Extracted records
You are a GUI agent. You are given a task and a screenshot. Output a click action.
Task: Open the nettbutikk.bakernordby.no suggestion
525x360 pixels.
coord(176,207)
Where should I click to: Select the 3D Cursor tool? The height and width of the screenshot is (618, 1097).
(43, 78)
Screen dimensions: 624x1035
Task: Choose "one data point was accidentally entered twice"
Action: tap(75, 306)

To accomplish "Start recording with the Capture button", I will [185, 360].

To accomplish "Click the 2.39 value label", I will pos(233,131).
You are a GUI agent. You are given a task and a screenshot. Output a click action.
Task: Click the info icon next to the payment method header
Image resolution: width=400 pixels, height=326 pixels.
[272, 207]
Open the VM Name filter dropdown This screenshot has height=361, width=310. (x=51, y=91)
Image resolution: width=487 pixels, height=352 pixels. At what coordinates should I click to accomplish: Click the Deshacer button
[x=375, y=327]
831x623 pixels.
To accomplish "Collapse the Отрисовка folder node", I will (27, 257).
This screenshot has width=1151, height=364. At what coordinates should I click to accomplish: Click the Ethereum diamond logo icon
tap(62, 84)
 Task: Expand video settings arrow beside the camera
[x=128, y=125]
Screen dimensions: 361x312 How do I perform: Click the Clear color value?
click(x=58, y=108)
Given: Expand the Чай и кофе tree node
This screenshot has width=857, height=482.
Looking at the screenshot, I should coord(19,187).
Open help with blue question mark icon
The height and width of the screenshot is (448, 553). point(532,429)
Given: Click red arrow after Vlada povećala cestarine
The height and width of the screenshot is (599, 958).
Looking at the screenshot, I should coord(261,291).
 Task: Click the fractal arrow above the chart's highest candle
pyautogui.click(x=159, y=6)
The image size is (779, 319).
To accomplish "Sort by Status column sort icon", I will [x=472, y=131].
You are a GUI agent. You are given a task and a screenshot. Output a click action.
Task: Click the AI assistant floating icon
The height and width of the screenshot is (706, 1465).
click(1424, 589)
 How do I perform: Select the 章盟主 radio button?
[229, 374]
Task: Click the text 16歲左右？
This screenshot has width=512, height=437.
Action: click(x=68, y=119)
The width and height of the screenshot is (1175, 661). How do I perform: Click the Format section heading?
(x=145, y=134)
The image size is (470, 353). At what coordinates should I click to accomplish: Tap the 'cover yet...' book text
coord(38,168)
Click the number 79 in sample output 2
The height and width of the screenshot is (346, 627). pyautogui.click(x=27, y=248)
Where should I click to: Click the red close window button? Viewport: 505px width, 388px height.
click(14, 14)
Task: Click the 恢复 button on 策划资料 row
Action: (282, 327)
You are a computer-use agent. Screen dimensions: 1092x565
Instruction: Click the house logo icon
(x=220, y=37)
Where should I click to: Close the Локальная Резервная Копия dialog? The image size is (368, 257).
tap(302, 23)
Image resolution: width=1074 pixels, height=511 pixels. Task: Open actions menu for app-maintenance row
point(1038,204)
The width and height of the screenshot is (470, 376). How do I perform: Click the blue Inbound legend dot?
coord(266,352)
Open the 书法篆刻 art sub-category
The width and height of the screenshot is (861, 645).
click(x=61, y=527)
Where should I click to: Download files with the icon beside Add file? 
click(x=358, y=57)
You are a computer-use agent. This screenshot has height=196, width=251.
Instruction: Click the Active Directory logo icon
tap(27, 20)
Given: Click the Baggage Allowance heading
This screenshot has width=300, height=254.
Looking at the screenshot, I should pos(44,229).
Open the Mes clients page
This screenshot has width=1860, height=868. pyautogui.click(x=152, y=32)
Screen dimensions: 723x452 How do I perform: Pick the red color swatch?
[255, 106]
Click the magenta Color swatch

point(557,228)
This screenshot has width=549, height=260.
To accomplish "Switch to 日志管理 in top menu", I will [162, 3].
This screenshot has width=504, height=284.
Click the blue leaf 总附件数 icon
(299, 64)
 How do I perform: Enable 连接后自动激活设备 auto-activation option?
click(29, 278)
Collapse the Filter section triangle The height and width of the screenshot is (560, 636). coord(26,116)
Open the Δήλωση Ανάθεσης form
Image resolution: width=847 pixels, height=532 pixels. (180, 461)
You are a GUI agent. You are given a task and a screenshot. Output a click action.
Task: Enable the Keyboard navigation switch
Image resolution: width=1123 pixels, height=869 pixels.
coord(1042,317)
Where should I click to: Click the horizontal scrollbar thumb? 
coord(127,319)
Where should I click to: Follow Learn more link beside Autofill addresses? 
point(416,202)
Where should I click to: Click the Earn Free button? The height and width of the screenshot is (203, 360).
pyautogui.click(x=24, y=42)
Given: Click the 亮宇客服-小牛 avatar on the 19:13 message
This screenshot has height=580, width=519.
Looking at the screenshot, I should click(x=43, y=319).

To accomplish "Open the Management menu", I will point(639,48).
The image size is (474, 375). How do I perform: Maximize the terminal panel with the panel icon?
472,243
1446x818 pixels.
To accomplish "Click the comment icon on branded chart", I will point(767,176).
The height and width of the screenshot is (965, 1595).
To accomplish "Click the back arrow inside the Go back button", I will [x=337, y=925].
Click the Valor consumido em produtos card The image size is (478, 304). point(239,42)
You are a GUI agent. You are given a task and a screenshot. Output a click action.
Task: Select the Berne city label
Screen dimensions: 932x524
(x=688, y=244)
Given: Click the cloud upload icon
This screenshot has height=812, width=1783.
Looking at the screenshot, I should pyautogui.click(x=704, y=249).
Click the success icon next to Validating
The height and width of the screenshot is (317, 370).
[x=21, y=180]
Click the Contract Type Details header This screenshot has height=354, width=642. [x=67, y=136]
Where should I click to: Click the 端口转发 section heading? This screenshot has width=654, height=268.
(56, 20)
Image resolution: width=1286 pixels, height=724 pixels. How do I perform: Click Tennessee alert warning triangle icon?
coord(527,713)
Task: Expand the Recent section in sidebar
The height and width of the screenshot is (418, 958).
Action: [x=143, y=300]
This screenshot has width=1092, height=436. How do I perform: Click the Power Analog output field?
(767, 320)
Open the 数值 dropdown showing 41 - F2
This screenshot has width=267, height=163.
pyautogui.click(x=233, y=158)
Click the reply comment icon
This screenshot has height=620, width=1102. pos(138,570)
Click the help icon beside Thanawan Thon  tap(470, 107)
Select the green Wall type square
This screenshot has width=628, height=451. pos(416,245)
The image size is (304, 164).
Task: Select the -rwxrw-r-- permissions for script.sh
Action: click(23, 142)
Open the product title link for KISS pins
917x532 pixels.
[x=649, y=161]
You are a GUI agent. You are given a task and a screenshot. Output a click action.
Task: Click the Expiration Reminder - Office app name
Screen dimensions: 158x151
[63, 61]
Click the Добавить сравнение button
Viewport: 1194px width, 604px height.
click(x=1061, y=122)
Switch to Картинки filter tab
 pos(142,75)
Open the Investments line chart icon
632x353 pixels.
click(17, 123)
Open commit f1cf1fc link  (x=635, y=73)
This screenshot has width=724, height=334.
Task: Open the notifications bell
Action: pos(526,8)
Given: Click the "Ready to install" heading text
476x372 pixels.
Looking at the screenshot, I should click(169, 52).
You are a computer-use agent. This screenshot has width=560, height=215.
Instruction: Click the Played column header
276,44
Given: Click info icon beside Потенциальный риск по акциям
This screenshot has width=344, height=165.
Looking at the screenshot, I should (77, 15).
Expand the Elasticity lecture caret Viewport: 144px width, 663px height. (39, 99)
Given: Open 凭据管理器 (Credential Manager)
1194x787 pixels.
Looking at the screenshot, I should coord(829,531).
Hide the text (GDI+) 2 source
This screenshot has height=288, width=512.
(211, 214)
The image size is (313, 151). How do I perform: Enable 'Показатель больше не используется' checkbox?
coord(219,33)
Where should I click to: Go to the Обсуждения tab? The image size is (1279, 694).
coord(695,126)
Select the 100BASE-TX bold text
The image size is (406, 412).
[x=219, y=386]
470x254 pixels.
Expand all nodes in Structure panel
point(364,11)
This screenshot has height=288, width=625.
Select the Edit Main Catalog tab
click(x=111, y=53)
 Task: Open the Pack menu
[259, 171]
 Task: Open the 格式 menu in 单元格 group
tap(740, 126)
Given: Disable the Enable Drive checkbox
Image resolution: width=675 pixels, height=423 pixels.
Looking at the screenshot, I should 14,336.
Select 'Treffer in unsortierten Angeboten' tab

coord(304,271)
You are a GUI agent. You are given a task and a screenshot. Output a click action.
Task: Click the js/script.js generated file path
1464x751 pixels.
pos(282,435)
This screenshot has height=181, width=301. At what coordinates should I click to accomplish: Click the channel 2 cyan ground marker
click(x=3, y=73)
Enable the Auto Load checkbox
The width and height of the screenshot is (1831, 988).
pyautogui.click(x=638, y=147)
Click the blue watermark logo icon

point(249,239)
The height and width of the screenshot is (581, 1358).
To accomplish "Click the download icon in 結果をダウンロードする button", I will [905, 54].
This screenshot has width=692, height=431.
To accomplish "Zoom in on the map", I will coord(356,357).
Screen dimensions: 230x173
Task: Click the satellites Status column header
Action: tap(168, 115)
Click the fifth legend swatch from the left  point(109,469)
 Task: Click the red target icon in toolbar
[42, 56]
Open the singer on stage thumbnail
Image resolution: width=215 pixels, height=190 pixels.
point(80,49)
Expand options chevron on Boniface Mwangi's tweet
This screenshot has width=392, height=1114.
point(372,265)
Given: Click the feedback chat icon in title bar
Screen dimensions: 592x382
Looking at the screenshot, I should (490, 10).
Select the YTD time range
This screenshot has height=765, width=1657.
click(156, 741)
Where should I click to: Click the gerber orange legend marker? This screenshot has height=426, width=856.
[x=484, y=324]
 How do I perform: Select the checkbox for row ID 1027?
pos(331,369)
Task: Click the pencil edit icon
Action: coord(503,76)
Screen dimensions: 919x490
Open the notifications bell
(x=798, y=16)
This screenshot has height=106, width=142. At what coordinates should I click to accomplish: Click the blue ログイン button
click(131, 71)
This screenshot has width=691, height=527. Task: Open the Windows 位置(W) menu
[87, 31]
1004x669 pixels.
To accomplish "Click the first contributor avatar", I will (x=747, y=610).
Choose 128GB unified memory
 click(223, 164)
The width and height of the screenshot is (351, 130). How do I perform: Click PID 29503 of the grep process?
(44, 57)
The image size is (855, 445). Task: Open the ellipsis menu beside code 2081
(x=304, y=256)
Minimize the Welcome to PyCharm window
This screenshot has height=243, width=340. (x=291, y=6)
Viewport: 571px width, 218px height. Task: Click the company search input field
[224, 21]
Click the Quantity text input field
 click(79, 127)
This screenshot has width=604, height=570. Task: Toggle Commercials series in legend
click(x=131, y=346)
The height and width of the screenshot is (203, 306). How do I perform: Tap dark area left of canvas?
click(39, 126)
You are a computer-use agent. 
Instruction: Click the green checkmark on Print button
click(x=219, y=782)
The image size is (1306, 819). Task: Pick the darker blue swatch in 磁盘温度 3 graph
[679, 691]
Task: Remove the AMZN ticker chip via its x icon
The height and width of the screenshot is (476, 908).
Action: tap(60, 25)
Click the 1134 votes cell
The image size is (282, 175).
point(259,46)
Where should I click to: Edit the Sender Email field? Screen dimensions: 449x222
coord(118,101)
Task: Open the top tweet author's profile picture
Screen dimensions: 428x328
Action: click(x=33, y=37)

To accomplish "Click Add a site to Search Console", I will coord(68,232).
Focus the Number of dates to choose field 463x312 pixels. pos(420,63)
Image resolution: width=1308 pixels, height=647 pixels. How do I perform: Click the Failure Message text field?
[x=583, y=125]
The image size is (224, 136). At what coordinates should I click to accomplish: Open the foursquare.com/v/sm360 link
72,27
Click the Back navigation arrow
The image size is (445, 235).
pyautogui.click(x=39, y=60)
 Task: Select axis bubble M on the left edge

Required work: Copy the entries word for word. Start at the first line and end with the line containing "Open the VM".

Solution for this task:
You are a GUI agent. You are given a task and a screenshot. Output a click action.
Task: Open the nettbutikk.bakernordby.no suggestion
525x360 pixels.
coord(176,207)
Where should I click to: Select the 3D Cursor tool? The height and width of the screenshot is (618, 1097).
(43, 78)
Screen dimensions: 624x1035
Task: Choose "one data point was accidentally entered twice"
Action: tap(75, 306)

To accomplish "Start recording with the Capture button", I will [185, 360].

To accomplish "Click the 2.39 value label", I will pos(233,131).
You are a GUI agent. You are given a task and a screenshot. Output a click action.
Task: Click the info icon next to the payment method header
Image resolution: width=400 pixels, height=326 pixels.
[272, 207]
Open the VM Name filter dropdown This screenshot has height=361, width=310. (x=51, y=91)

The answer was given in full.